Film: Shark Tale (2004)
Stars: Will Smith, Jack Black, Robert de Niro, Renee Zellweger, Angelina Jolie, Martin Scorsese, Peter Falk, Katie Couric
Director: Vicky Jenson, Bibo Bergeron, & Rob Letterman
Oscar History: 1 nomination (Best Animated Feature)
Snap Judgment Ranking: 1/5 stars
You've likely noticed in the past two weeks a bit more conversation around the films of 2004-06, which isn't an accident. I've been moving at a decent clip through a number of Oscar Viewing Project viewings, and these movies are next up in my queue as I've polished off pretty much every Oscar-nominated film since. As a result, we're going to be heading today back to when the Best Animated Feature race was still in its infancy, when there were only three nominees and one could question whether or not even that number was too much, considering that they were giving "Oscar-nominated" status to a movie as generic (though insanely profitable) as Shark Tale.
(Spoilers Ahead) The movie centers around Oscar (Smith) a blue fish who spends his days working at a Whale Wash (a carwash for whales-no muscles were stretched here), but day-dreaming about living the life of someone rich-and-famous. He is adored by his friend Angie (Zellweger), who is secretly in love with Oscar, and who offers up an inherited pink pearl as collateral when Oscar's boss Sykes (Scorsese) calls in all of the money that Oscar owes him, as Oscar is inclined to waste his paychecks on get-rich-quick schemes. Oscar loses the money in a bet, but before he's found out by Angie & essentially killed by Sykes, the shark that was going to kill him dies because it's hit in the head by an anchor, and Oscar claims he was the one who killed it. He is proclaimed the "Sharkslayer," a myth that is further perpetrated when Lenny (Black), a vegetarian shark, helps Oscar out by pretending to die like his brother (who was hit with the anchor). The film ends with Oscar being found out by Lenny's father Don Lino (de Niro, mining every last inch of that Godfather legacy for coin), but ultimately coming clean, with the sharks letting his reef go free and him getting back together with Angie, now as a legitimate partner in the Whale Wash.

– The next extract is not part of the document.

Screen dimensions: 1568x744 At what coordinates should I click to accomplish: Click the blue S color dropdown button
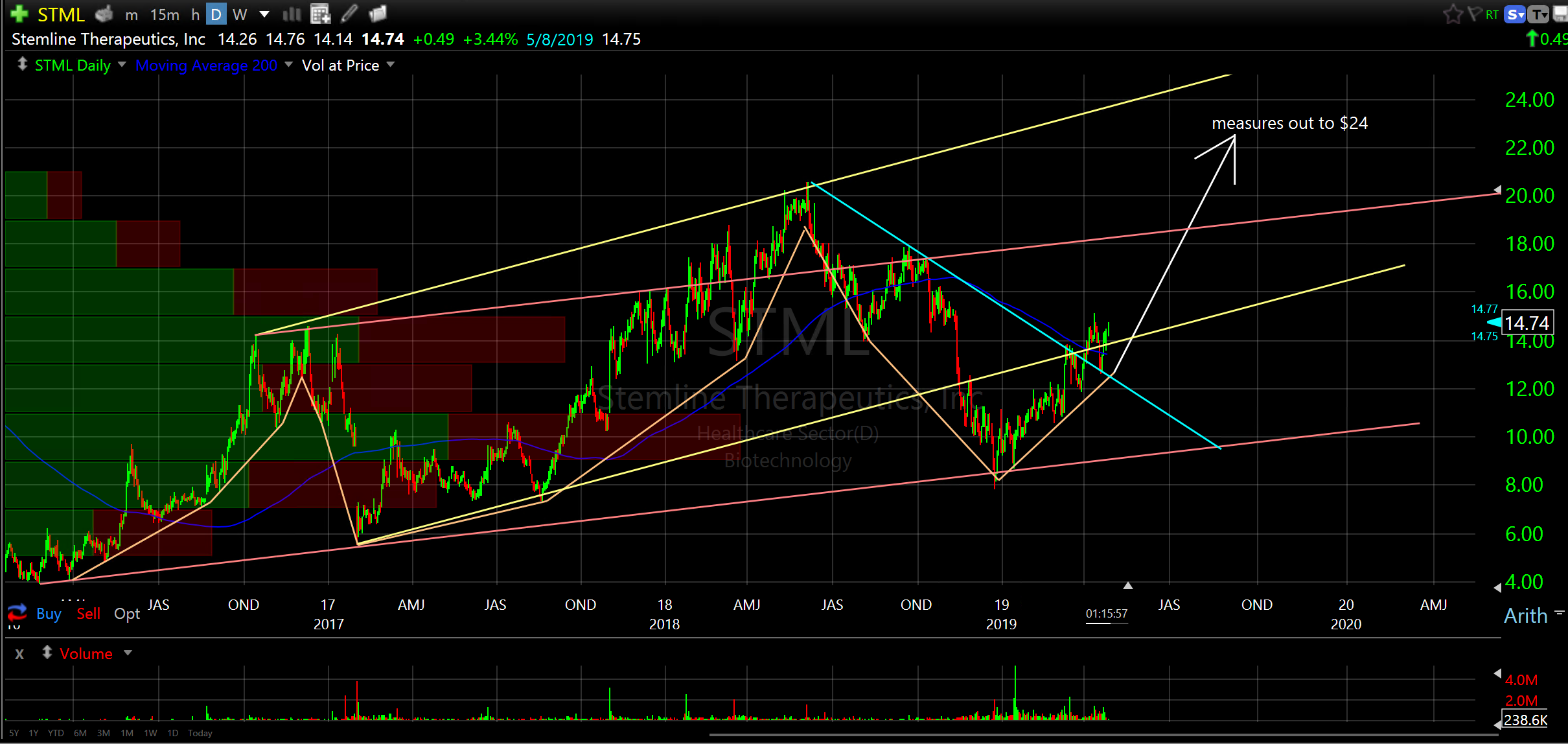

It's kind of hard to describe how big of a deal this might have been circa 2004. Though the actors involved are obviously still famous, Jolie, Smith, & Zellweger were at the peak of their movie star power when this film came out, and so the movie's gargantuan ($350+ million gross) makes sense. I mean, they found a way to get Marty Scorsese to play a pufferfish-you've gotta have some pull to be able to get a legend like Scorsese to do his only voiceover role.
If only the film was worth it. I don't know how they could pull this many magnetic film personas into one room and come up with something so generic, but they did. The film's plot is easy to see coming, and no one is doing anything interesting here, not even Jack Black who could make the phonebook funny if given the opportunity. Scorsese is arguably the best of the bunch simply from a curiosity standpoint, but Smith is playing his persona as a fish, as is Jolie, as is de Niro, and there's none of the inventive voicework that was making Pixar (Dreamworks' biggest animated competitor during this era as Disney was also phoning it in at the time) a critical darling at the time. Even the color palette seems a bit uninspired compared to Finding Nemo a year earlier. The movie, much like Shrek, ages poorly, with pop cultural references that die just a few years after it was made, and the only saving grace for the picture might be that it found enough stars that simply will always be famous that trading on their personas will still work years later. Unfortunately, the actual movie itself never takes advantage of the call sheet and gives a hackneyed, disposable tale.